Because it doesn’t seem that many people know about this, and it’s unnecessary for more home birthers than just us to have that millisecond of freak-out when receiving the phone call, I’m sharing this information with the Israeli home birthing masses:
If you’ve birthed in a hospital, you know that before you are discharged, your baby receives that torturous PKU test. That’s the one where they prick his foot (or feet, in both my cases) and draw blood to fill out a card which is submitted for a universal PKU test. By the way, PKU stands for phenylketonuria, which is: A genetic disorder in which the body lacks the enzyme necessary to metabolize phenylalanine to tyrosine. Left untreated, the disorder can cause brain damage and progressive mental retardation as a result of the accumulation of phenylalanine and its breakdown products.
Yikes.
Anyway, after a hospital birth, before discharge, your newborn would get the test and you’d be told if there’s a problem, you’ll be called within a week, and if there is no problem, no phone call.
In my home birth three weeks ago, our midwife Joyce did the PKU test when she came to check up on the baby and me on day 3 (same day the hospital would have). Then we mailed the card to the Tel Hashomer hospital, same as Ein Kerem hospital would have done. That’s where all the PKU checks in the country get tested, and from there, reported back to your local area.
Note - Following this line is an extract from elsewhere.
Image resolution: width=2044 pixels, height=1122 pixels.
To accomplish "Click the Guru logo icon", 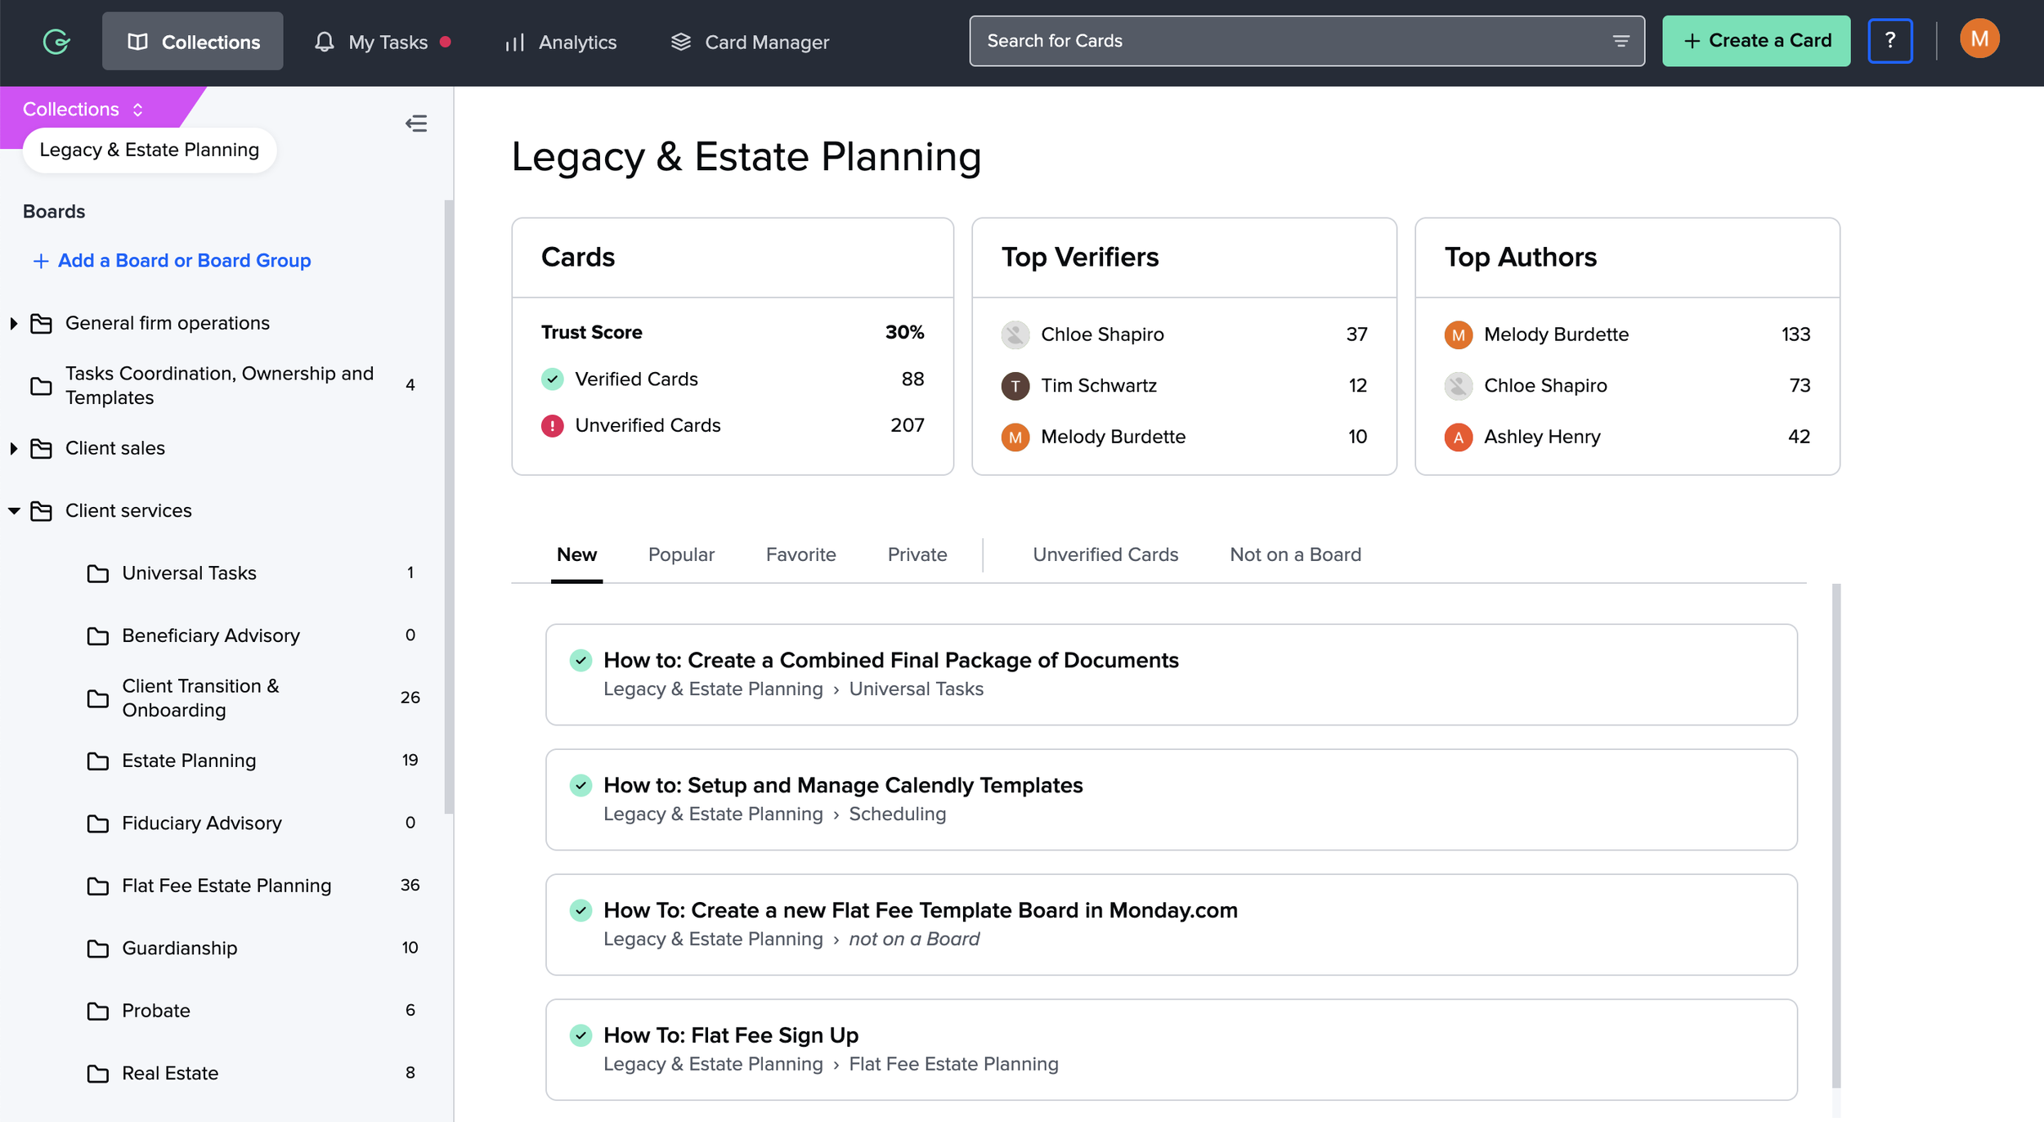I will (x=56, y=41).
So when my husband got a phone call a week later, there was a definite millisecond of, um, what? But we were told the test was clear – they just needed to follow up on some details.
After double-checking to make sure we understood the phone call correctly, we now know the process: after a home birth, because there was no automatic recording of the birth or its details, they need to check up with the parents to get it all clearly.
So if you do it at home, mail the PKU test, and get a phone call even though it came out clean – yeah, breath, that’s about right.